Mui Ne is a small fishing village nearby the bigger provincial capital Phan Thiet. Both produce fish sauce that I smelled for the last few days of riding. The smell of sun rotting fish is less delectable when it’s perfuming the air and not flavoring your food.
Mui Ne resort area is actually Ham Tien village along the water. I can’t say I’m a huge fan of a whole strip of resorts removing the locals and not giving public access to the water. Much like the Vietnamese, I think I prefer Phan Thiet with its public beaches and parks, restaurants, and less tourist town focus. There is more interesting stuff inbetween the two and in Phan Thiet.
I’ve heard about how the Vietnamese revere the whale and have elaborate burial ceremonies for the beached specimens they worship as gods. I found a temple in Phan Thiet (Van Thuy Tu) which claims Southeast Asia’s biggest whale skeleton (22 meters/66 feet) and has a shrine in front of a whole room full of whale bones! I hear the temple is often closed for various reasons and indeed I thought it was when I arrived. They were under heavy construction and the whale skeleton was under a tarp. A construction worker happily showed me around before handing me off to an old dude in what looked like his pajamas smoking. This guy talked my ear off not realizing I didn’t understand a single word but I enjoyed his enthusiasm. He handed me some incense and beat a huge gong like drum for me as I prayed to the whales. I’m not usually a temple person but I did enjoy this one. While Vietnamese will eat just about any animal unfortunate to wander into their sight, they will not eat whales because they are sacred. I’m surprised any creature in Asia is sacred enough to avoid that fate!

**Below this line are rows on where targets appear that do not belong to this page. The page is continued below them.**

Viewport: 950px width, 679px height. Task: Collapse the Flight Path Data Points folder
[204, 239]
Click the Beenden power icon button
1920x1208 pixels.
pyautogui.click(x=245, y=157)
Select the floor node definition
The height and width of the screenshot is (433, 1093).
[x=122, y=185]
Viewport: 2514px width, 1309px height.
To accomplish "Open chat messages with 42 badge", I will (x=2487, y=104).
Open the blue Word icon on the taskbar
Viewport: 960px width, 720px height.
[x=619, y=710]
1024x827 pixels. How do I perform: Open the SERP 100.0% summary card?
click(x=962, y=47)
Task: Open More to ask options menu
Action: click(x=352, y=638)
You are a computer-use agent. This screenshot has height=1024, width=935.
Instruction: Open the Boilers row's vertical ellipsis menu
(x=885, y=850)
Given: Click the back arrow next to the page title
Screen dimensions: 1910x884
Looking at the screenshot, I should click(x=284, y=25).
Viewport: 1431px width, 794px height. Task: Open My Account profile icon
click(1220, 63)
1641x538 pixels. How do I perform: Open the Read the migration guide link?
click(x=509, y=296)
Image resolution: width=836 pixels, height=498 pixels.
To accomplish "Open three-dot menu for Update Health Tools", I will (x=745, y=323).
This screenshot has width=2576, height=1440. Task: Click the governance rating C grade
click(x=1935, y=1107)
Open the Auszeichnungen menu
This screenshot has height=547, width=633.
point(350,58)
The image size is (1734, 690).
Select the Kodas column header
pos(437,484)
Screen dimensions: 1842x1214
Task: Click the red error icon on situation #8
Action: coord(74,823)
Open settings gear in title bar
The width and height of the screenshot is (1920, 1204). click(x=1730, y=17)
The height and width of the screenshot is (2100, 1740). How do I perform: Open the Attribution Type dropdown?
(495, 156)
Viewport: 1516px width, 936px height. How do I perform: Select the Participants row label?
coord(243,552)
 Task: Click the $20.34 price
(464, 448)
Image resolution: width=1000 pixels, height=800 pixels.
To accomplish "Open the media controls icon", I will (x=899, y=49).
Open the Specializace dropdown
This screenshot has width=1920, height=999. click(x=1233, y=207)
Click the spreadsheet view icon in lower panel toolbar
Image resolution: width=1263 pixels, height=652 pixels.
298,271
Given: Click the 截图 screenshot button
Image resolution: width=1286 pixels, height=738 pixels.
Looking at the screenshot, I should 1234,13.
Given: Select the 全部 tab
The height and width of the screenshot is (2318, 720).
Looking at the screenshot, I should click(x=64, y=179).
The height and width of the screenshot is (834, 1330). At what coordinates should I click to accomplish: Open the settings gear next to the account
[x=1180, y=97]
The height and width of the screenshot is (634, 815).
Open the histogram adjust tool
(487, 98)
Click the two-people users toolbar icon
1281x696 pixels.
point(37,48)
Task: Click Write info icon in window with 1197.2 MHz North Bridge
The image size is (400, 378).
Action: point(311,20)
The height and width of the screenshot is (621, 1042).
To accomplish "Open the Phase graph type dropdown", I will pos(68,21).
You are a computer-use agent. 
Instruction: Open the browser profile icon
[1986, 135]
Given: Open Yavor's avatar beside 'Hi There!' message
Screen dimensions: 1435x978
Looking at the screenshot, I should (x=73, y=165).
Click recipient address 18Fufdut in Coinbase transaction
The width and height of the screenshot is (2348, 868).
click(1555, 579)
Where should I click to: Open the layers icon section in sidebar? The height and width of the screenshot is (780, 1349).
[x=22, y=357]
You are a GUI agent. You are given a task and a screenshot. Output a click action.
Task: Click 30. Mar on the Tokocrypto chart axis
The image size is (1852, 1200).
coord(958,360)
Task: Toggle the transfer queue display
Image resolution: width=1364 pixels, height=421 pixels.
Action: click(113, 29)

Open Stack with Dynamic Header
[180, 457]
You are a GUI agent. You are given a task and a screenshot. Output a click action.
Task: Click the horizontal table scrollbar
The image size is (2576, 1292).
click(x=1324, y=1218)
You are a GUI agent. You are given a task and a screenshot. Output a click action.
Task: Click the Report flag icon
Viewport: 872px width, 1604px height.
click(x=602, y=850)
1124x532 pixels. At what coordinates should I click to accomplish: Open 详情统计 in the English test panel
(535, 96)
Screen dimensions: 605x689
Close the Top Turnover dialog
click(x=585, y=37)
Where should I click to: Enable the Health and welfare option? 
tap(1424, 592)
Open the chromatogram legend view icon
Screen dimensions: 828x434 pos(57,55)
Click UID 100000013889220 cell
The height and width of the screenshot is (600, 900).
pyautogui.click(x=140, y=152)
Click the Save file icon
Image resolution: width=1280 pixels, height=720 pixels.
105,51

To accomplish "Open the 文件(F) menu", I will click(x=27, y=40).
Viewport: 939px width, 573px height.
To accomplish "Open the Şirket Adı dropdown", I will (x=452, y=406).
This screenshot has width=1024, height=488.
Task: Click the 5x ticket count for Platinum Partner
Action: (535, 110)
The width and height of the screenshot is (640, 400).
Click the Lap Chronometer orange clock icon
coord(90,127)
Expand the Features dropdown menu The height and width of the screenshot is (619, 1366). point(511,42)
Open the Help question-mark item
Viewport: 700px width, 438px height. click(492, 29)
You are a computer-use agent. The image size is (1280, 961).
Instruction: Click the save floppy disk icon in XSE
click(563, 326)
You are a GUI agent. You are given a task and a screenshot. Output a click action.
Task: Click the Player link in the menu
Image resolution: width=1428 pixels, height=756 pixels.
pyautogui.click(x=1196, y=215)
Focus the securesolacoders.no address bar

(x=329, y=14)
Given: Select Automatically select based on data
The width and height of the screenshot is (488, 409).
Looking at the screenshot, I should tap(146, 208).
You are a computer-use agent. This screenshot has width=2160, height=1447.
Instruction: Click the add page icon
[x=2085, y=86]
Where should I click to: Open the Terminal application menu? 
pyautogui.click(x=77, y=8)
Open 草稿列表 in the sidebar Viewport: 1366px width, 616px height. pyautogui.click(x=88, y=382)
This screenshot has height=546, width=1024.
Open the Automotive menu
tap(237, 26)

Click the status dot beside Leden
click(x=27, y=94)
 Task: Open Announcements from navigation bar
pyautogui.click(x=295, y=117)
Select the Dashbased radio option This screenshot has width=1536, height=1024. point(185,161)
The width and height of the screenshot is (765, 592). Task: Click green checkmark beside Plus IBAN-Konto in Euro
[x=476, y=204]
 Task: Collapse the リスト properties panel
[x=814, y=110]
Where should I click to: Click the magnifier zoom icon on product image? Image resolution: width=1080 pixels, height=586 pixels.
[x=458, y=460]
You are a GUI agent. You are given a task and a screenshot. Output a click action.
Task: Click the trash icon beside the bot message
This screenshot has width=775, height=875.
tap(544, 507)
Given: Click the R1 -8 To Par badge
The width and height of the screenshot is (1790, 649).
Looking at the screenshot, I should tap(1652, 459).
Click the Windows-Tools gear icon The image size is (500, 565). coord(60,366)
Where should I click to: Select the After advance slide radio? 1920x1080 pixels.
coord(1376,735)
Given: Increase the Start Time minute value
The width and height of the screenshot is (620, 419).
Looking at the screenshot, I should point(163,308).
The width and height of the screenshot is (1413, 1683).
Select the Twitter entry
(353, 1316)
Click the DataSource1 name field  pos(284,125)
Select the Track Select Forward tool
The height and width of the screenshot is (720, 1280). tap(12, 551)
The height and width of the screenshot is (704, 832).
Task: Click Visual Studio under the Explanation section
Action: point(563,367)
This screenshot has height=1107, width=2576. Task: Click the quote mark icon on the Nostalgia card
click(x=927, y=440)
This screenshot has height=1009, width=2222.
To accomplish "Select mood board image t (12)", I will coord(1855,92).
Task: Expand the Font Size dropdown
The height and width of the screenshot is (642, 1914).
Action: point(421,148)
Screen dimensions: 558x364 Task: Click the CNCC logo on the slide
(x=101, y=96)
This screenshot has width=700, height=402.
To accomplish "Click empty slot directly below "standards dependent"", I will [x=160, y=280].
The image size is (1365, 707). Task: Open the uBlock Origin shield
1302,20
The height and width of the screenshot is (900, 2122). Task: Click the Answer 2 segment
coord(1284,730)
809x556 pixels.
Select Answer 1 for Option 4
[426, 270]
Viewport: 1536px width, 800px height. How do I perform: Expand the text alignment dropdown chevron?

I’m glad I showed up in low season. The rain ruined my laying out on the beach, but I imagine the sand flies that have already bitten me silly would’ve done the same. I do enjoy being in resort towns (Vietnamese or foreign) as I feel like I can be in a bikini safely. The low season lack of people on the beach and generally around is nice too, if a little empty. I have to wonder why the nightclub next door still blasts music on the weekends til 1 AM though. Alas, I have finished exploring and eating here and will be moving quickly to Saigon and the Mekong Delta now. Onwards and away from the beach!